- WORK REQUIRED
Write out every record again, exactly.
:: DATA TO USE
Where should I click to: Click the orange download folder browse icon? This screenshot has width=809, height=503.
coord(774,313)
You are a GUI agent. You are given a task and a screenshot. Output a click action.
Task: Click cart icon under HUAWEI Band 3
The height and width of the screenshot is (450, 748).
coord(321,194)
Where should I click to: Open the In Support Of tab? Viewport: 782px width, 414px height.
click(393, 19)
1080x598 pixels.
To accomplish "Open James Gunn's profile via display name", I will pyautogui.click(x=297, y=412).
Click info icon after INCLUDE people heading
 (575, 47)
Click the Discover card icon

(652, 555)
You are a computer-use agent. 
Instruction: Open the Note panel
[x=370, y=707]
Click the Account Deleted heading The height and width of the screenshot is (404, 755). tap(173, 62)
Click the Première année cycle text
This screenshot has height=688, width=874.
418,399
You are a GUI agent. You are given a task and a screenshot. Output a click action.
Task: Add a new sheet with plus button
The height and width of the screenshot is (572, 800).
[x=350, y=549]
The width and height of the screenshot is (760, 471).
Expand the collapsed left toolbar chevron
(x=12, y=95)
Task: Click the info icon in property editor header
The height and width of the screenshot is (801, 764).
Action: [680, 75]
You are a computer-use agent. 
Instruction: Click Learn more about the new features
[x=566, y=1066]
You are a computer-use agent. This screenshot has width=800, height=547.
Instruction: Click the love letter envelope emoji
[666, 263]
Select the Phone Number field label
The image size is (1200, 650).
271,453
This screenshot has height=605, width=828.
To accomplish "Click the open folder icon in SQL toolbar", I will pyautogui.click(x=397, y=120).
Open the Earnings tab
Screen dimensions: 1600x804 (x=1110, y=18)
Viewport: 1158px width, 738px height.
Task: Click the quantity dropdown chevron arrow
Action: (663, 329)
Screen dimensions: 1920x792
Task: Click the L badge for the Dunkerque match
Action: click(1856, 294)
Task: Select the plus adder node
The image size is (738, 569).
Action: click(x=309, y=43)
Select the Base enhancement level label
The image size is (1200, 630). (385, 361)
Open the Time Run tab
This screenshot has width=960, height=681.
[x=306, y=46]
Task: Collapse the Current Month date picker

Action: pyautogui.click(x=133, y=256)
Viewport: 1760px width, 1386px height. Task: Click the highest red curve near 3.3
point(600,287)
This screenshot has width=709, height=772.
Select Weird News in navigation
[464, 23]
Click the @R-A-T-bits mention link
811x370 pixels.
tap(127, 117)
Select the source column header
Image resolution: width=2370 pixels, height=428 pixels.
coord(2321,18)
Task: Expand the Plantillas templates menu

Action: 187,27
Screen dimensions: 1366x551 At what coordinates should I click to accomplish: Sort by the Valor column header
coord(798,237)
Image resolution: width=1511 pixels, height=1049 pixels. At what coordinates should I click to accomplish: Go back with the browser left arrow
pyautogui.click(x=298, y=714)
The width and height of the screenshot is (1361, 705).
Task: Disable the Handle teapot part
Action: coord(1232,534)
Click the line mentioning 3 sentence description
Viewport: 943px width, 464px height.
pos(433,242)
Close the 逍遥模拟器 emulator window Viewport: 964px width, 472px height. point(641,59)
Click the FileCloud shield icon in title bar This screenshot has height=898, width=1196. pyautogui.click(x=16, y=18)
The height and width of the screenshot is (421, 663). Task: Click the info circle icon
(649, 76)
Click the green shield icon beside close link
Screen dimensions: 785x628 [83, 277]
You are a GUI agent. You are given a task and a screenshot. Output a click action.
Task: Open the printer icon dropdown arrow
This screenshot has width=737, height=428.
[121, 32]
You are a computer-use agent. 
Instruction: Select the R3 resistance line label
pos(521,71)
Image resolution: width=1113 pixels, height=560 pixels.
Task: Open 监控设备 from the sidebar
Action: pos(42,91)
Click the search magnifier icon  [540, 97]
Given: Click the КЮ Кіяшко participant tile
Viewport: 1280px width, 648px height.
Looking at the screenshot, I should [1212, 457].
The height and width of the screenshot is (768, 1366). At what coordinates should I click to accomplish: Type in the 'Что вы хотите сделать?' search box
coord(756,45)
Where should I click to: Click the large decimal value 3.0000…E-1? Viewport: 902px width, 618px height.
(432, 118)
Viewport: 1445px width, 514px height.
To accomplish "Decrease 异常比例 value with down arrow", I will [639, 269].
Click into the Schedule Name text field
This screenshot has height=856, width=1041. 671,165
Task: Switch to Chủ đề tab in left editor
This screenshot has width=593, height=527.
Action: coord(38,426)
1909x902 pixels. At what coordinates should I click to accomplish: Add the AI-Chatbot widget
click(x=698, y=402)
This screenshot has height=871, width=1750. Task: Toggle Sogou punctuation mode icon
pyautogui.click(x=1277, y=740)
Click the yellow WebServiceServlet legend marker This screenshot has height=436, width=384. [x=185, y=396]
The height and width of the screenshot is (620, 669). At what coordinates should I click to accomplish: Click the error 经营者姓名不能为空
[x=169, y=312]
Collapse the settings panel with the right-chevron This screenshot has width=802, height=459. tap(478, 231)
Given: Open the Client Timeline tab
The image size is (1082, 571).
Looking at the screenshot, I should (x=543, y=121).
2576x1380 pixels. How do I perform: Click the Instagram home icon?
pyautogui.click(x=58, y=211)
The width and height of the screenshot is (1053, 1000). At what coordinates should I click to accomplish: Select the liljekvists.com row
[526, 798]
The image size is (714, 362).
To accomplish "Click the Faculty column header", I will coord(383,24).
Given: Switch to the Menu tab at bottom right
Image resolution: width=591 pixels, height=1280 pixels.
::::
- TASK RESPONSE
Where should I click to: Click the orange download folder browse icon? This screenshot has width=809, height=503.
coord(774,313)
You are a GUI agent. You are given a task and a screenshot. Output a click action.
Task: Click cart icon under HUAWEI Band 3
The height and width of the screenshot is (450, 748).
coord(321,194)
Where should I click to: Open the In Support Of tab? Viewport: 782px width, 414px height.
click(393, 19)
1080x598 pixels.
To accomplish "Open James Gunn's profile via display name", I will pyautogui.click(x=297, y=412).
Click info icon after INCLUDE people heading
 (575, 47)
Click the Discover card icon

(652, 555)
You are a computer-use agent. 
Instruction: Open the Note panel
[x=370, y=707]
Click the Account Deleted heading The height and width of the screenshot is (404, 755). tap(173, 62)
Click the Première année cycle text
This screenshot has height=688, width=874.
418,399
You are a GUI agent. You are given a task and a screenshot. Output a click action.
Task: Add a new sheet with plus button
The height and width of the screenshot is (572, 800).
[x=350, y=549]
The width and height of the screenshot is (760, 471).
Expand the collapsed left toolbar chevron
(x=12, y=95)
Task: Click the info icon in property editor header
The height and width of the screenshot is (801, 764).
Action: [680, 75]
You are a computer-use agent. 
Instruction: Click Learn more about the new features
[x=566, y=1066]
You are a computer-use agent. This screenshot has width=800, height=547.
Instruction: Click the love letter envelope emoji
[666, 263]
Select the Phone Number field label
The image size is (1200, 650).
271,453
This screenshot has height=605, width=828.
To accomplish "Click the open folder icon in SQL toolbar", I will pyautogui.click(x=397, y=120).
Open the Earnings tab
Screen dimensions: 1600x804 (x=1110, y=18)
Viewport: 1158px width, 738px height.
Task: Click the quantity dropdown chevron arrow
Action: (663, 329)
Screen dimensions: 1920x792
Task: Click the L badge for the Dunkerque match
Action: click(1856, 294)
Task: Select the plus adder node
The image size is (738, 569).
Action: click(x=309, y=43)
Select the Base enhancement level label
The image size is (1200, 630). (385, 361)
Open the Time Run tab
This screenshot has width=960, height=681.
[x=306, y=46]
Task: Collapse the Current Month date picker

Action: pyautogui.click(x=133, y=256)
Viewport: 1760px width, 1386px height. Task: Click the highest red curve near 3.3
point(600,287)
This screenshot has width=709, height=772.
Select Weird News in navigation
[464, 23]
Click the @R-A-T-bits mention link
811x370 pixels.
tap(127, 117)
Select the source column header
Image resolution: width=2370 pixels, height=428 pixels.
coord(2321,18)
Task: Expand the Plantillas templates menu

Action: 187,27
Screen dimensions: 1366x551 At what coordinates should I click to accomplish: Sort by the Valor column header
coord(798,237)
Image resolution: width=1511 pixels, height=1049 pixels. At what coordinates should I click to accomplish: Go back with the browser left arrow
pyautogui.click(x=298, y=714)
The width and height of the screenshot is (1361, 705).
Task: Disable the Handle teapot part
Action: coord(1232,534)
Click the line mentioning 3 sentence description
Viewport: 943px width, 464px height.
pos(433,242)
Close the 逍遥模拟器 emulator window Viewport: 964px width, 472px height. point(641,59)
Click the FileCloud shield icon in title bar This screenshot has height=898, width=1196. pyautogui.click(x=16, y=18)
The height and width of the screenshot is (421, 663). Task: Click the info circle icon
(649, 76)
Click the green shield icon beside close link
Screen dimensions: 785x628 [83, 277]
You are a GUI agent. You are given a task and a screenshot. Output a click action.
Task: Open the printer icon dropdown arrow
This screenshot has width=737, height=428.
[121, 32]
You are a computer-use agent. 
Instruction: Select the R3 resistance line label
pos(521,71)
Image resolution: width=1113 pixels, height=560 pixels.
Task: Open 监控设备 from the sidebar
Action: pos(42,91)
Click the search magnifier icon  [540, 97]
Given: Click the КЮ Кіяшко participant tile
Viewport: 1280px width, 648px height.
Looking at the screenshot, I should [1212, 457].
The height and width of the screenshot is (768, 1366). At what coordinates should I click to accomplish: Type in the 'Что вы хотите сделать?' search box
coord(756,45)
Where should I click to: Click the large decimal value 3.0000…E-1? Viewport: 902px width, 618px height.
(432, 118)
Viewport: 1445px width, 514px height.
To accomplish "Decrease 异常比例 value with down arrow", I will [639, 269].
Click into the Schedule Name text field
This screenshot has height=856, width=1041. 671,165
Task: Switch to Chủ đề tab in left editor
This screenshot has width=593, height=527.
Action: coord(38,426)
1909x902 pixels. At what coordinates should I click to accomplish: Add the AI-Chatbot widget
click(x=698, y=402)
This screenshot has height=871, width=1750. Task: Toggle Sogou punctuation mode icon
pyautogui.click(x=1277, y=740)
Click the yellow WebServiceServlet legend marker This screenshot has height=436, width=384. [x=185, y=396]
The height and width of the screenshot is (620, 669). At what coordinates should I click to accomplish: Click the error 经营者姓名不能为空
[x=169, y=312]
Collapse the settings panel with the right-chevron This screenshot has width=802, height=459. tap(478, 231)
Given: Open the Client Timeline tab
The image size is (1082, 571).
Looking at the screenshot, I should (x=543, y=121).
2576x1380 pixels. How do I perform: Click the Instagram home icon?
pyautogui.click(x=58, y=211)
The width and height of the screenshot is (1053, 1000). At what coordinates should I click to accomplish: Select the liljekvists.com row
[526, 798]
The image size is (714, 362).
To accomplish "Click the Faculty column header", I will coord(383,24).
Given: Switch to the Menu tab at bottom right
Image resolution: width=591 pixels, height=1280 pixels.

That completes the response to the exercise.